EXERCISE
Copy out every line from the records that includes "width".

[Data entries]
========

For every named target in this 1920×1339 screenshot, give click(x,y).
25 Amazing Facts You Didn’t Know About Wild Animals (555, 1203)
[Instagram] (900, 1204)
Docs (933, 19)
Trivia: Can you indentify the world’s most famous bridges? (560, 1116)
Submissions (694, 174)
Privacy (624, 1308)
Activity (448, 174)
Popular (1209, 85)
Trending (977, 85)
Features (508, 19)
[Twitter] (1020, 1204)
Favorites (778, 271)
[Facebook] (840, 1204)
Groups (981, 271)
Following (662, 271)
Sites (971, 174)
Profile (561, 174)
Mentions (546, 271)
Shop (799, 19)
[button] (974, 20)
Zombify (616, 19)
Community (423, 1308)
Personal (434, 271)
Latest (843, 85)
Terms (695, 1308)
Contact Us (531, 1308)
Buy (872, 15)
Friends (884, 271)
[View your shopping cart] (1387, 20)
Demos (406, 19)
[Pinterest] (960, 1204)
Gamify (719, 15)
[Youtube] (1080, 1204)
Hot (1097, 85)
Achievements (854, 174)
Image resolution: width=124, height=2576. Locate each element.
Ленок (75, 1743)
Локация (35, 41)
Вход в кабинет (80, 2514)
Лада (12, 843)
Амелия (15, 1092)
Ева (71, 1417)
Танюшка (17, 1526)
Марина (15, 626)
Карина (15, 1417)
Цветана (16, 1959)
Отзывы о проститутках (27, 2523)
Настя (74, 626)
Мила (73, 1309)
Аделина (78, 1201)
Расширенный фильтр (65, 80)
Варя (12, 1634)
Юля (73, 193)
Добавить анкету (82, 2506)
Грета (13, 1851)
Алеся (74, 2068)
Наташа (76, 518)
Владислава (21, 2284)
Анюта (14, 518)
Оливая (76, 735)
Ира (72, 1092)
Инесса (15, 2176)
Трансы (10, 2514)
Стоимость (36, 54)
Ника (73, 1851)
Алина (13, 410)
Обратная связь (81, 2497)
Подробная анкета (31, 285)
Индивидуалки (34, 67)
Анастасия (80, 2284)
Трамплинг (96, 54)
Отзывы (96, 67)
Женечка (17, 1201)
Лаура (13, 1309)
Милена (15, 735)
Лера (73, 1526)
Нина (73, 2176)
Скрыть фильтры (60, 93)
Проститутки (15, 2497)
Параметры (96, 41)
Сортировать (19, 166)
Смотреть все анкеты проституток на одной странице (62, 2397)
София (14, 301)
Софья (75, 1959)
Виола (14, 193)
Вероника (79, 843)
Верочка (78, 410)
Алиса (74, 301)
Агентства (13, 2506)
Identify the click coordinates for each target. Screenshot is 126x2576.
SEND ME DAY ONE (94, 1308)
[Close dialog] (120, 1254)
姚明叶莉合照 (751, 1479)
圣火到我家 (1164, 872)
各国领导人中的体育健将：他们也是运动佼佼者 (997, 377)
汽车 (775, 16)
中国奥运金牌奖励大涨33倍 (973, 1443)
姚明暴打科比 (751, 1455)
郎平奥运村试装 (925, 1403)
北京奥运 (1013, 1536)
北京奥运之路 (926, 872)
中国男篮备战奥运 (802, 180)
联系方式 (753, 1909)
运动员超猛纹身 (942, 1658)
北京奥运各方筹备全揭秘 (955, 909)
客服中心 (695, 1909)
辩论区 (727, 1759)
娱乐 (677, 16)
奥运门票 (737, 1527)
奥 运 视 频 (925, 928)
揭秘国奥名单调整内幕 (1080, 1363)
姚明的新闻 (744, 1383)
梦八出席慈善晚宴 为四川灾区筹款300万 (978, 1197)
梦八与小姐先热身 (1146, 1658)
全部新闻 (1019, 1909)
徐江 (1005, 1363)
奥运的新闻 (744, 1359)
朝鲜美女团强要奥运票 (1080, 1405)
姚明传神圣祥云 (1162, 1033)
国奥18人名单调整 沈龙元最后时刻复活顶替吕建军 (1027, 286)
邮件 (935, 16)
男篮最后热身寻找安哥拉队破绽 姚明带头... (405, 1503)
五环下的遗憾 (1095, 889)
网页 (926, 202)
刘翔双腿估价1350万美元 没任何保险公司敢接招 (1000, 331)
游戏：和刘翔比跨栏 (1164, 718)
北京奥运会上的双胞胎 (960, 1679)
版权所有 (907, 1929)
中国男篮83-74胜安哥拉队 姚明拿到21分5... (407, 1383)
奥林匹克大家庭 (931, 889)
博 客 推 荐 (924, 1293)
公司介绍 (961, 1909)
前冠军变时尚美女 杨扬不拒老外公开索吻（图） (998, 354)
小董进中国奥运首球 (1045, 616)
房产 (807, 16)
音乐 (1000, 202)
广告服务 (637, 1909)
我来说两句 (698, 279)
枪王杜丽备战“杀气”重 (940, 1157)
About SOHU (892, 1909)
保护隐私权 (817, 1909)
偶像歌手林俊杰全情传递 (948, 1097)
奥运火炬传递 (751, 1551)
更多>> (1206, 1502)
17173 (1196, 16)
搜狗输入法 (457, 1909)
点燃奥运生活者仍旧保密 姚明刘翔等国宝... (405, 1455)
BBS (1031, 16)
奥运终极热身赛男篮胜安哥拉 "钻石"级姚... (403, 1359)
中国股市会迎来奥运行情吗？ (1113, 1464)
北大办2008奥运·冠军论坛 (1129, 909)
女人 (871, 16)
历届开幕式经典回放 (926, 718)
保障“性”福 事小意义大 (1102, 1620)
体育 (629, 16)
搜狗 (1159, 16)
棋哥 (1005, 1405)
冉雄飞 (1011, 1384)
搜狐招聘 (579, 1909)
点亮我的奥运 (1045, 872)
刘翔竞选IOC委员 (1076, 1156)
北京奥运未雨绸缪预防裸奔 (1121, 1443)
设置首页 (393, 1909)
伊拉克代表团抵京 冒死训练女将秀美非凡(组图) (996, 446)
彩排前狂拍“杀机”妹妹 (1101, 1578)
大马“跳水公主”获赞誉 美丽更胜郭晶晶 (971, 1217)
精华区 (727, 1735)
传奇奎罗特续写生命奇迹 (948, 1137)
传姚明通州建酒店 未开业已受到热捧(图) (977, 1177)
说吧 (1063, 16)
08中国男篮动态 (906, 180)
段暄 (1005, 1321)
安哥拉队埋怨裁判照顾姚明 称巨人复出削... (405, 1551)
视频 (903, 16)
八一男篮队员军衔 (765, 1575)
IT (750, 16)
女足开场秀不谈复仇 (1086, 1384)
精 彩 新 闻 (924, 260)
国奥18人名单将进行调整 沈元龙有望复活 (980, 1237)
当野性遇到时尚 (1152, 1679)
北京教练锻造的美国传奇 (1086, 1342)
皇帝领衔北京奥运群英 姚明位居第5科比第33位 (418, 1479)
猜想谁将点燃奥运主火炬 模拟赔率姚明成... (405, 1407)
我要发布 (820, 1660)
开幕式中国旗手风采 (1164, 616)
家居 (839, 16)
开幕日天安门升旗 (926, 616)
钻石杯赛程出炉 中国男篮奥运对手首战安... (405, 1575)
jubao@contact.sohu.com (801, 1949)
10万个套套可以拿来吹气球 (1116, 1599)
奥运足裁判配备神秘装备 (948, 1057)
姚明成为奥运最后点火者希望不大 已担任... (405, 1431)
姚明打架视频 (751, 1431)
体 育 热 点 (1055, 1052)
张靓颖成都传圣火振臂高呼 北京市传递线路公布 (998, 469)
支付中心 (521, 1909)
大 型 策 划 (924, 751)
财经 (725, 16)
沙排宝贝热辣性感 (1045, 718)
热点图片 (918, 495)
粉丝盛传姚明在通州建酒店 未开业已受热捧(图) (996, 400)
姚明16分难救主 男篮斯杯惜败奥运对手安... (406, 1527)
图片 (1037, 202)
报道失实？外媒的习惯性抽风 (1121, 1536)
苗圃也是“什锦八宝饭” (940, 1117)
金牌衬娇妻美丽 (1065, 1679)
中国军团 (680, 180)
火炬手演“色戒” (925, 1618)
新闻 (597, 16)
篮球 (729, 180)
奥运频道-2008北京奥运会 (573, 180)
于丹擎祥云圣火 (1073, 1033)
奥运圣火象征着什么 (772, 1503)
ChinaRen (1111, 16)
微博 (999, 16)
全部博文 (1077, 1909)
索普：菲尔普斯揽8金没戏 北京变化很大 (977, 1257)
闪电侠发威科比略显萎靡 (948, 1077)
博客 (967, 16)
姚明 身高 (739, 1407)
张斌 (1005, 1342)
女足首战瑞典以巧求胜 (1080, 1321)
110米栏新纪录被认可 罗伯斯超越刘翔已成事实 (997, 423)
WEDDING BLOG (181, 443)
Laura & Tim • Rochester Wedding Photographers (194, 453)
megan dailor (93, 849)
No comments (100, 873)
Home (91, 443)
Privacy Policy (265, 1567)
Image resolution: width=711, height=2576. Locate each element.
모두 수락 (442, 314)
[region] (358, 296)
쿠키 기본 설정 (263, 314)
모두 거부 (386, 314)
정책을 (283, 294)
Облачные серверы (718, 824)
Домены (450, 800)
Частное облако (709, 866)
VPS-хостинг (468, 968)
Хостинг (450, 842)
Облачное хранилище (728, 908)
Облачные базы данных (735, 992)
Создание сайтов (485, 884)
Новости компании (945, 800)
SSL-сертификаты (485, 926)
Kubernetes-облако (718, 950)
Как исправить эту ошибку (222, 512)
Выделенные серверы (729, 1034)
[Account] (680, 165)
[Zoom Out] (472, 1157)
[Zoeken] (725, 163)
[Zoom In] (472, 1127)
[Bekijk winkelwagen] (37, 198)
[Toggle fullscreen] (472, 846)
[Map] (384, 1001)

========

OUTPUT FOR THIS TASK
Image resolution: width=124, height=2576. Locate each element.
Image resolution: width=711, height=2576. Locate each element.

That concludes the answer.